▶ **Job**: Convert the data between the lines holding "Viewport: 888px width, 1372px" and "pyautogui.click(x=28, y=148)", inclusive, into a two-column CSV with the columns text and answer. Give one row per text and its answer, with each field quoted and line breaks replaced by spaces.

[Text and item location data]
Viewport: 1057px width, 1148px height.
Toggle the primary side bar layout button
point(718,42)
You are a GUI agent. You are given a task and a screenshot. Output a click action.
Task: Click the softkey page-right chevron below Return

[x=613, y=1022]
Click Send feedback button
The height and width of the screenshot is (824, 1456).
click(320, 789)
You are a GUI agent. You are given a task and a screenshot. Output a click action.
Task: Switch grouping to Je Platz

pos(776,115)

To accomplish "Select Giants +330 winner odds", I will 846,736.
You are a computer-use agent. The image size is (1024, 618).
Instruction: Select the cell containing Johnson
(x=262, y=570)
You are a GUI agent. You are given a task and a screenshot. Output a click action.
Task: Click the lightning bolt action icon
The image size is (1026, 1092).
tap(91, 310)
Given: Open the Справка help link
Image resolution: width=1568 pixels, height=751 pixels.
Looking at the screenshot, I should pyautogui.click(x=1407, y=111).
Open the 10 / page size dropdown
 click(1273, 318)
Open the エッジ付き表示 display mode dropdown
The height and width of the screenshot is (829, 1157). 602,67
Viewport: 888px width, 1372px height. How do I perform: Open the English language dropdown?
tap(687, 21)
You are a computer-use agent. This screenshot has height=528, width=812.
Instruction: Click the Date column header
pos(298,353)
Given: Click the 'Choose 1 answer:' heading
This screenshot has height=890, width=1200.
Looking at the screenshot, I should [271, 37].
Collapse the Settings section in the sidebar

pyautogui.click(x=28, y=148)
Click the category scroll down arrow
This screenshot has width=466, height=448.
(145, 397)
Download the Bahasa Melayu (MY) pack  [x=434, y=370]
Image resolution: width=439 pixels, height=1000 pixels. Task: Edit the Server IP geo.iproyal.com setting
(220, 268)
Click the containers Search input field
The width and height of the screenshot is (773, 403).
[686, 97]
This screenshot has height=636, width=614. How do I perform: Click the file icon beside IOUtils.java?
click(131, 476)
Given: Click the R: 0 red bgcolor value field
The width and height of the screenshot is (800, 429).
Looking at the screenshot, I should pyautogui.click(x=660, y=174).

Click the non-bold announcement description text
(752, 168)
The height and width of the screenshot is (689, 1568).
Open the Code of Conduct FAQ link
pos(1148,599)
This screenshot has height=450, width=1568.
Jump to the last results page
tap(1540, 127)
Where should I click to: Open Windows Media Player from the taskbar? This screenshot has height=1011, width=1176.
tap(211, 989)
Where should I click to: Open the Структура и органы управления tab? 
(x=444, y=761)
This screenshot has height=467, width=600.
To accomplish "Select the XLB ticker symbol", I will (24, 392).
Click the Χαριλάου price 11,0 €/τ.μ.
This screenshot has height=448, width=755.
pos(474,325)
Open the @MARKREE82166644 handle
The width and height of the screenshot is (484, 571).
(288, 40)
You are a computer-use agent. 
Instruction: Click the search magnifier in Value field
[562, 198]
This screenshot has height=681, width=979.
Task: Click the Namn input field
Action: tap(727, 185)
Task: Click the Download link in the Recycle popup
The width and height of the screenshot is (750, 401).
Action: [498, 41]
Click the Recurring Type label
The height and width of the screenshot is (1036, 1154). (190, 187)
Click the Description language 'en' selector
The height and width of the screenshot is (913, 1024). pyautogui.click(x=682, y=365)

▶ **The output**:
text,answer
"Viewport: 888px width, 1372px height. How do I perform: Open the English language dropdown?","tap(687, 21)"
"You are a computer-use agent. This screenshot has height=528, width=812. Instruction: Click the Date column header","pos(298,353)"
"Given: Click the 'Choose 1 answer:' heading This screenshot has height=890, width=1200.","Looking at the screenshot, I should [271, 37]."
"Collapse the Settings section in the sidebar","pyautogui.click(x=28, y=148)"